The Cross River Gorilla Campaign assists the international efforts of the Great Ape Survival Project (GRASP) to secure a long-term viable future for great apes in the wild. GRASP is a project of the United Nations Environment Program (UNEP) and the United Nations Educational, Scientific and Cultural Organisation (UNESCO).

Goal of the campaign is to focus attention and raise awareness about the relatively unknown Cross River gorilla as well as to raise funds for its conservation. These elusive gorillas are hard to spot deep in the rainforest. Two important expeditions to the highland rainforests of South West Cameroon have been organised in 2006 and 2007.

For 2009, a third expedition has been planned to survey the entire range of the remaining gorilla family groups and identify suitable locations for a rescue and research facility.

The team also takes part in one of the most daunting challenges in Africa – the Mount Cameroon Race – raising awareness and involving youth of the local communities, and took the 3rd position this year. The Mount Cameroon Race, climbing up to 4,100m above sea level, remains the most dangerous race for people because of its terrain, climate and topography.

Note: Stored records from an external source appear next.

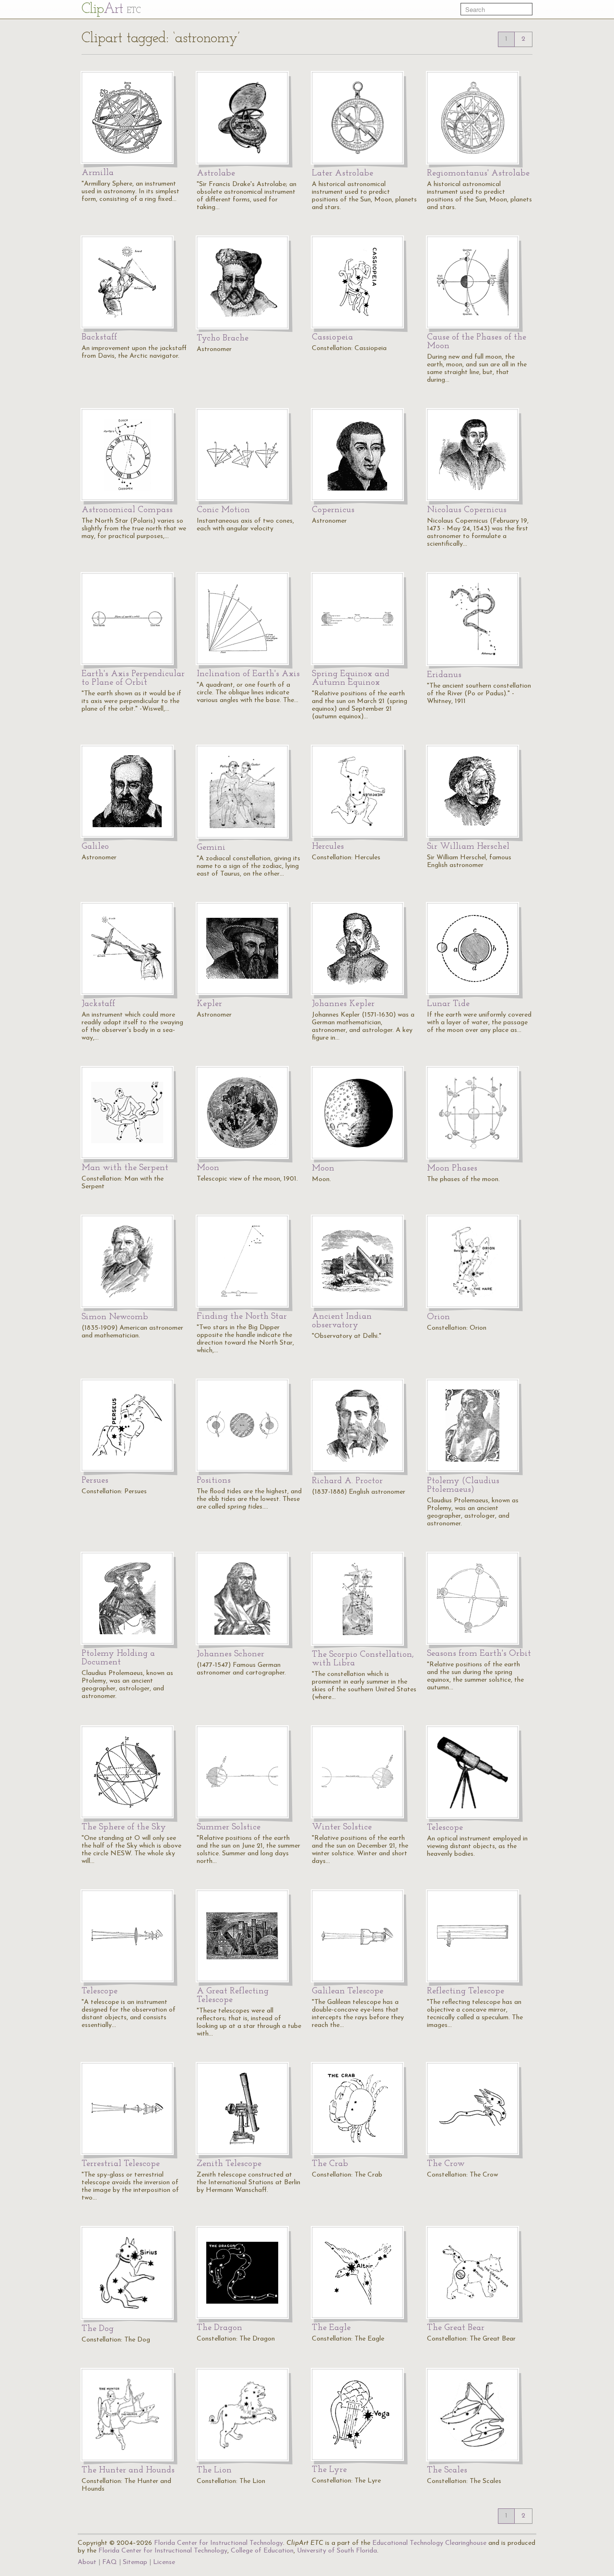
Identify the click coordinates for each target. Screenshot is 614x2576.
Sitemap (135, 2562)
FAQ (109, 2562)
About (87, 2562)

The Cross River Gorilla is listed as being critically endangered and can only be found in a small area (12,000 km2) around the Cross River straddling the border between Cameroon and Nigeria. Critically endangered means that gorilla numbers have decreased, or will decrease, by 80% within three generations if the situation remains the same.

Currently there are less than 300 Cross River gorillas in the wild. Like many endangered species, Cross River gorillas are being threatened by the loss of habitat due to human encroachment into their natural habitats.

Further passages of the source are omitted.